-------- Records for this exercise --------

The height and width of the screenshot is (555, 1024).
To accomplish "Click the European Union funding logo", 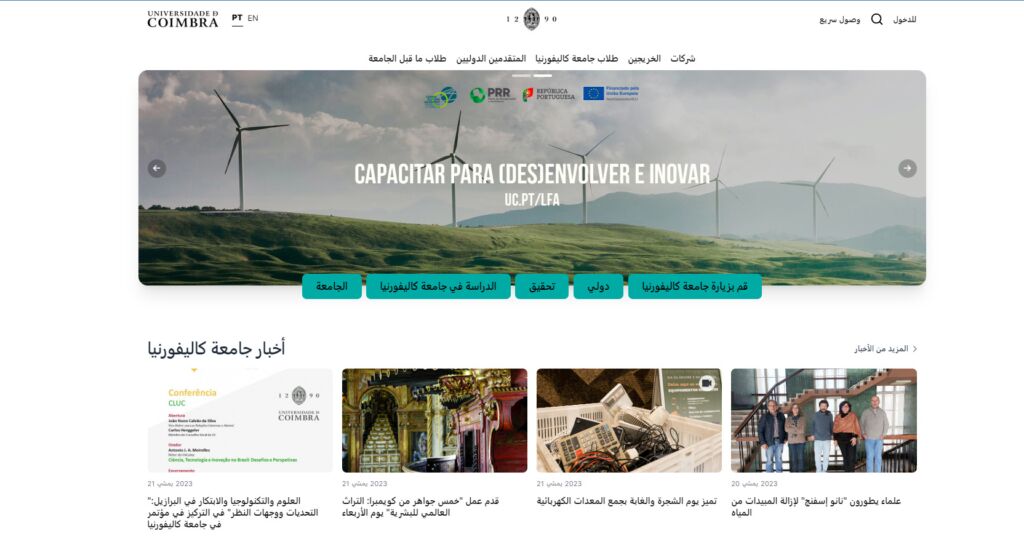I will pyautogui.click(x=610, y=93).
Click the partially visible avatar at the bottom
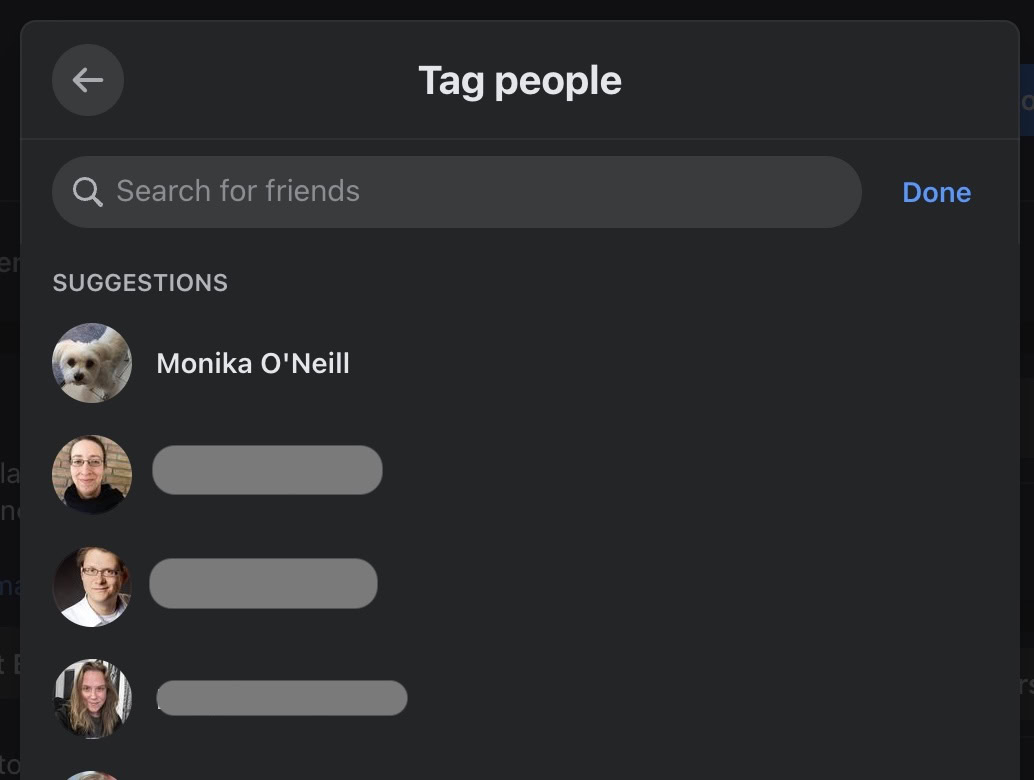 [x=92, y=775]
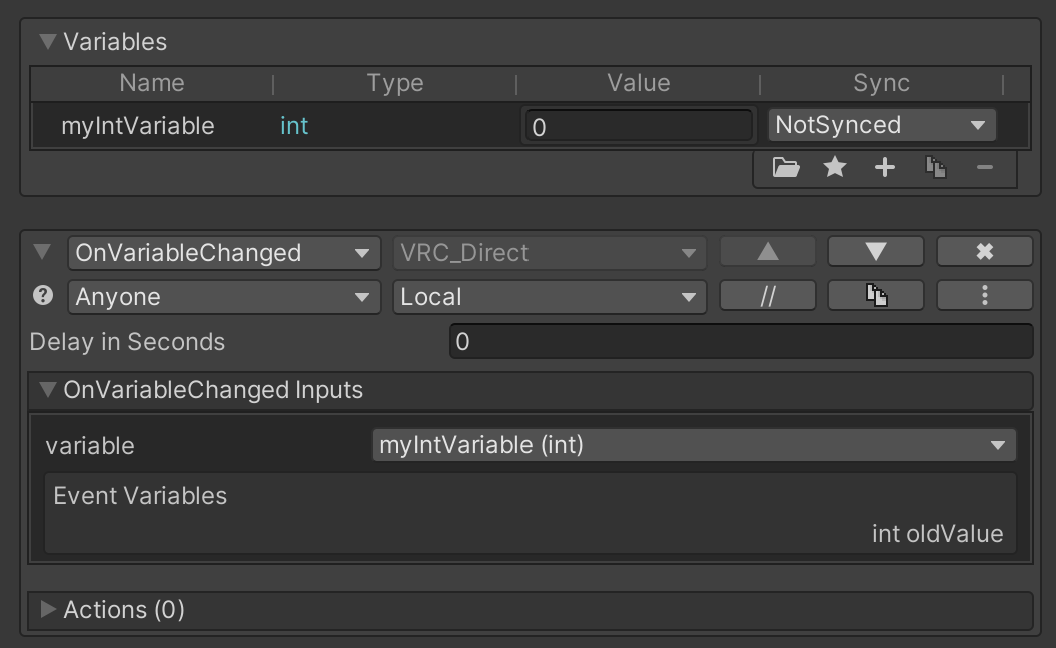Click the open folder icon under Variables
Image resolution: width=1056 pixels, height=648 pixels.
coord(786,167)
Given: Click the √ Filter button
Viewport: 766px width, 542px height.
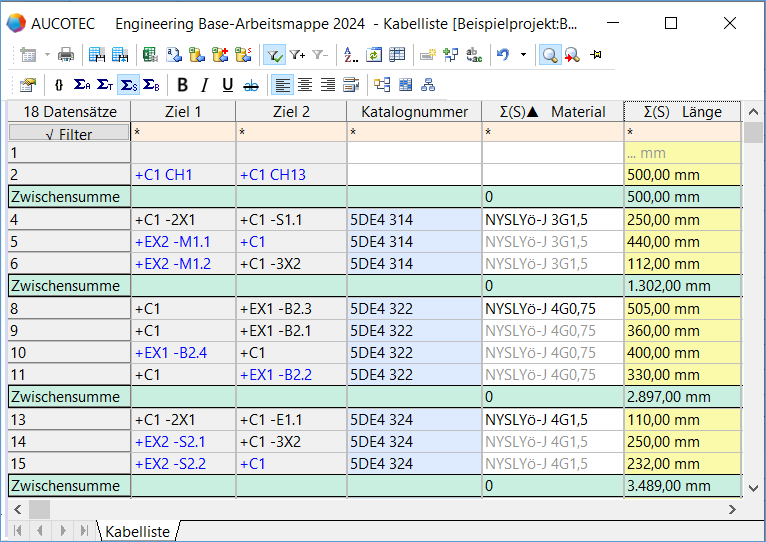Looking at the screenshot, I should [69, 132].
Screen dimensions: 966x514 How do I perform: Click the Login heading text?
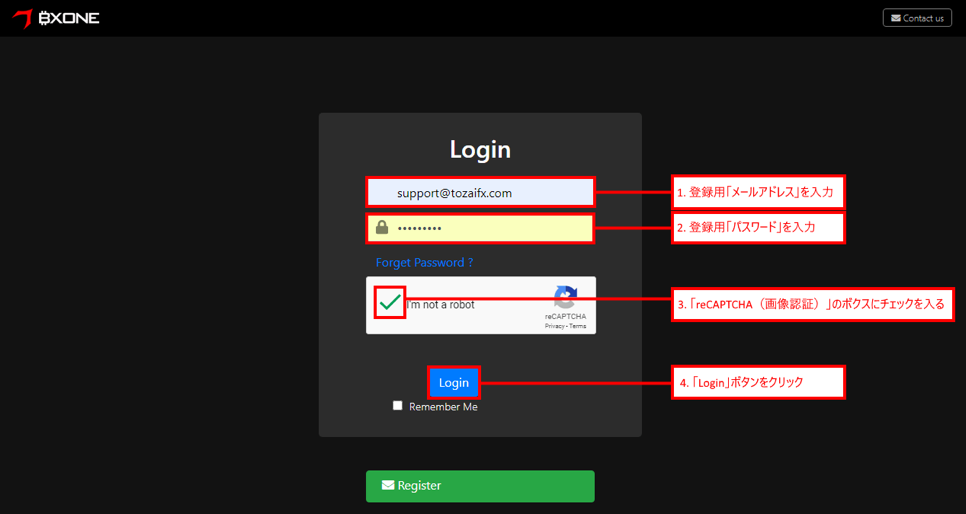(480, 149)
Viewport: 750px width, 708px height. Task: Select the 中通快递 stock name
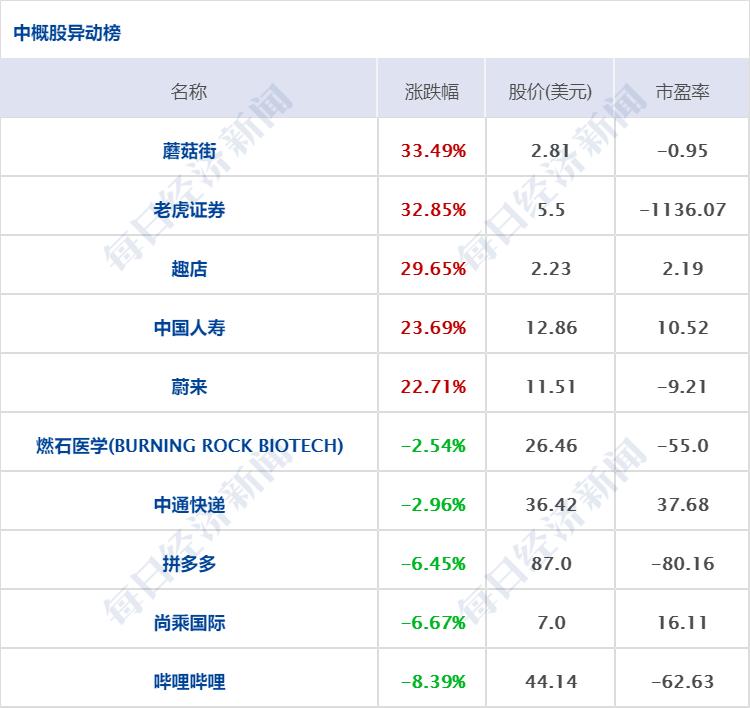coord(189,505)
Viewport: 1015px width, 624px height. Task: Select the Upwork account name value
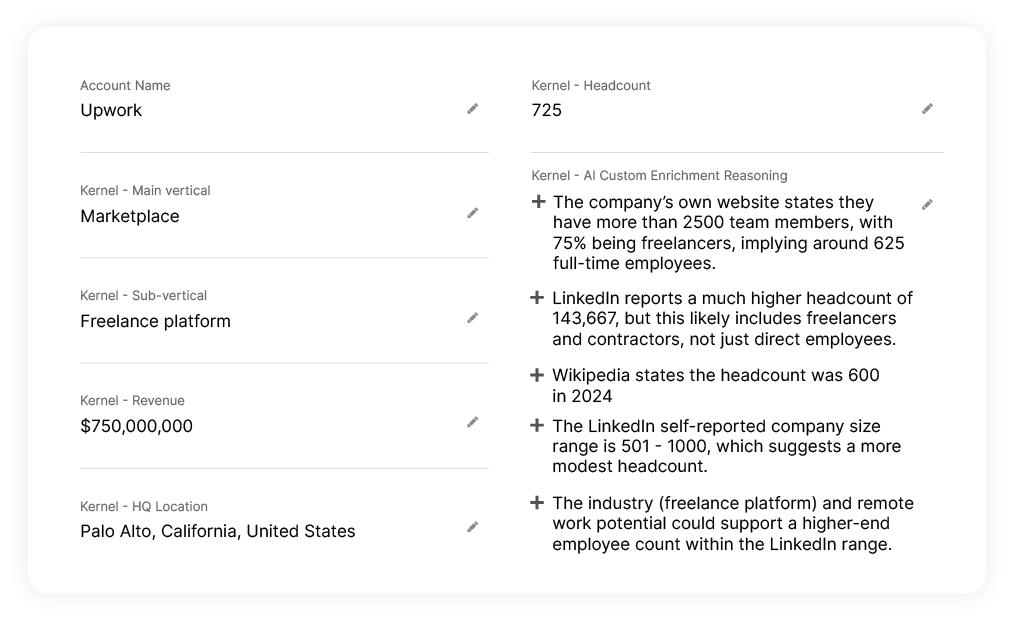(x=111, y=111)
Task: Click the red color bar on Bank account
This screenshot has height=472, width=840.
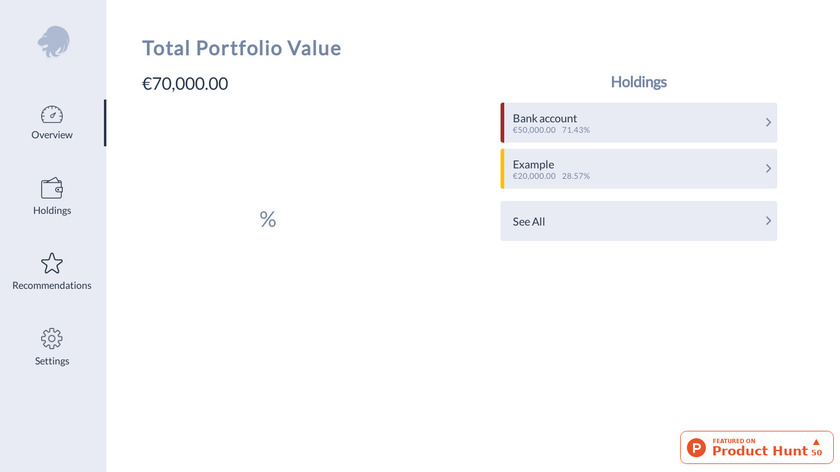Action: pos(502,123)
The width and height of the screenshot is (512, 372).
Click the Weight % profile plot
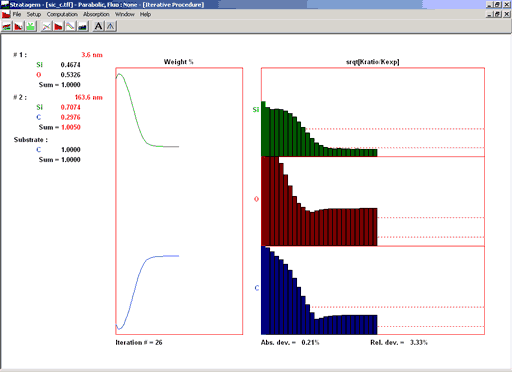[x=179, y=201]
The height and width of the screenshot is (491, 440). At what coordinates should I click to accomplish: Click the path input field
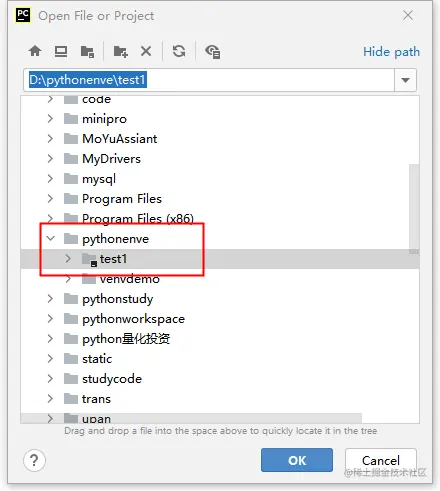(209, 80)
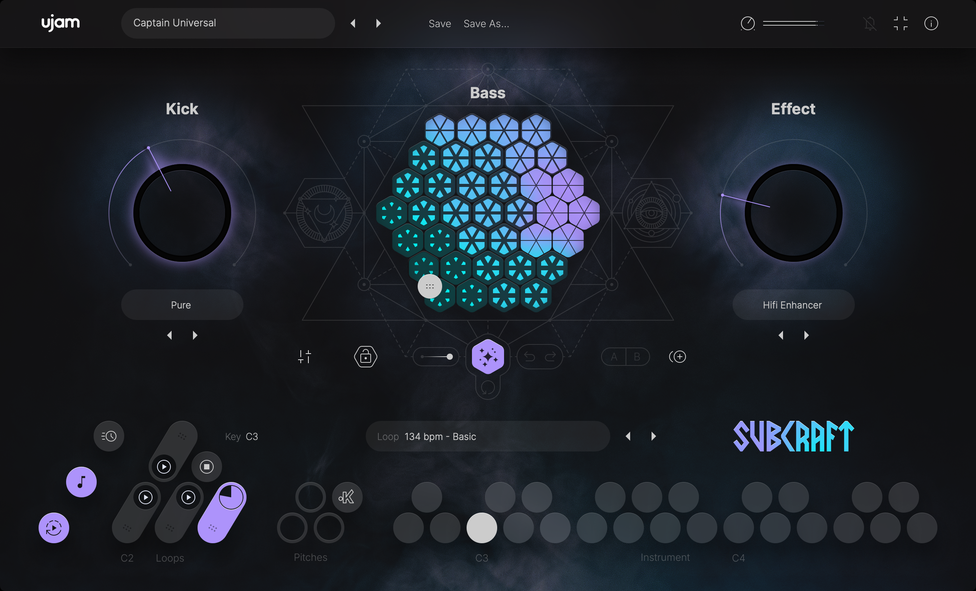The image size is (976, 591).
Task: Open the info panel icon top right
Action: 931,22

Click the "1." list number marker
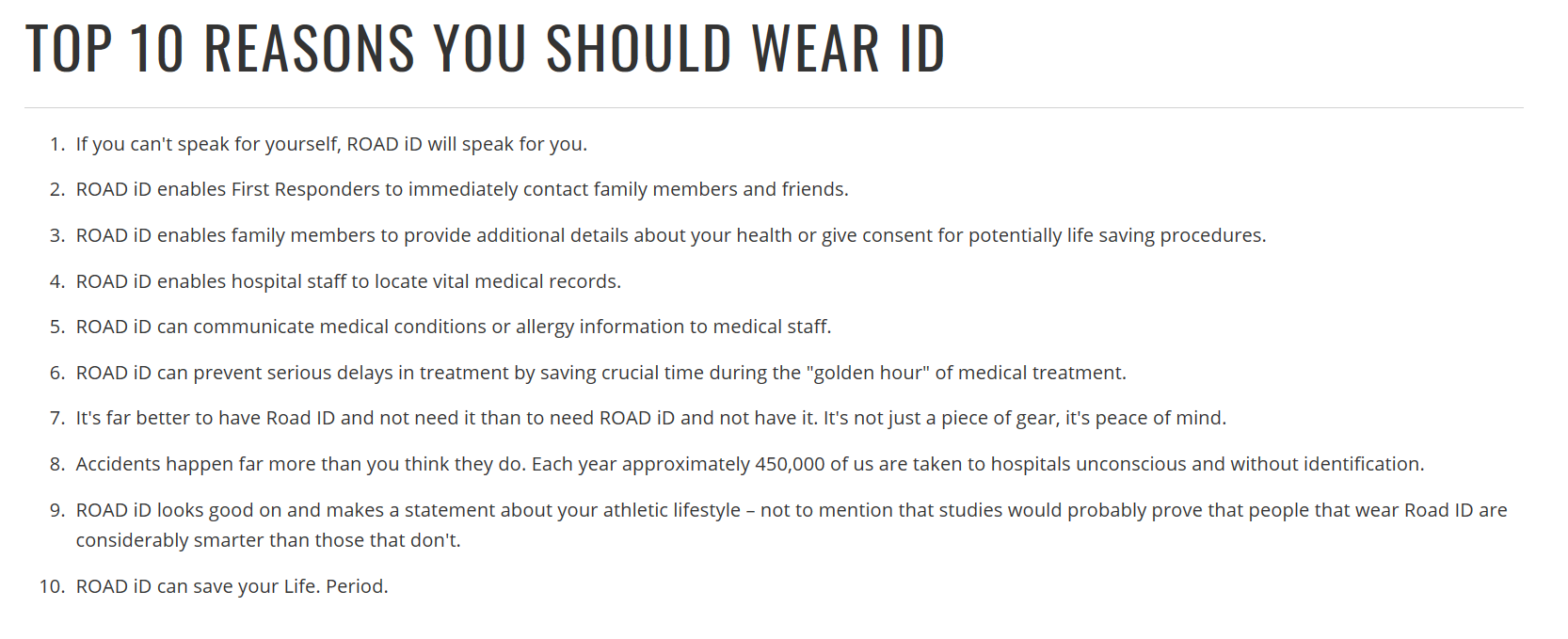[57, 144]
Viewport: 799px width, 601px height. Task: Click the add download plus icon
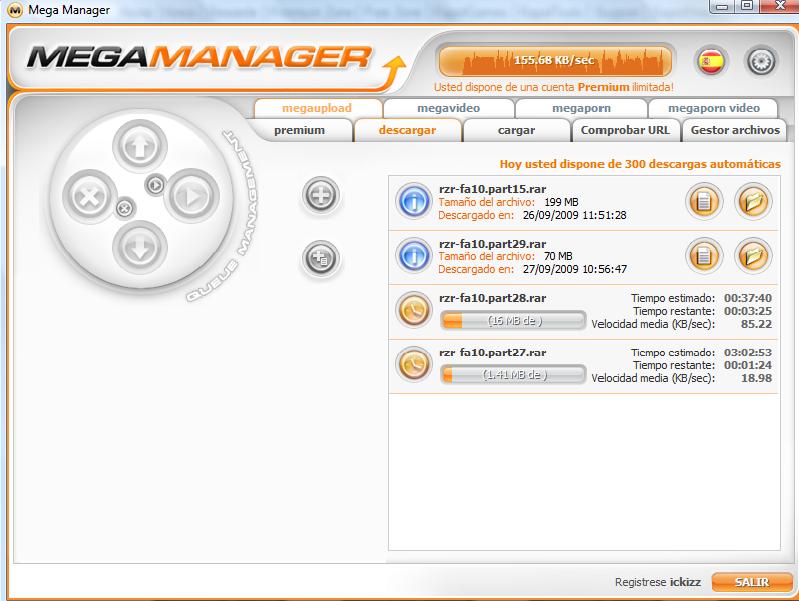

--------

Task statement: Everything from the line with "list number marker" through the final line of the records above should be written out exactly, minus the pictures.

Answer to this exercise:
Click the "1." list number marker
[57, 144]
Viewport: 799px width, 601px height. Task: Click the add download plus icon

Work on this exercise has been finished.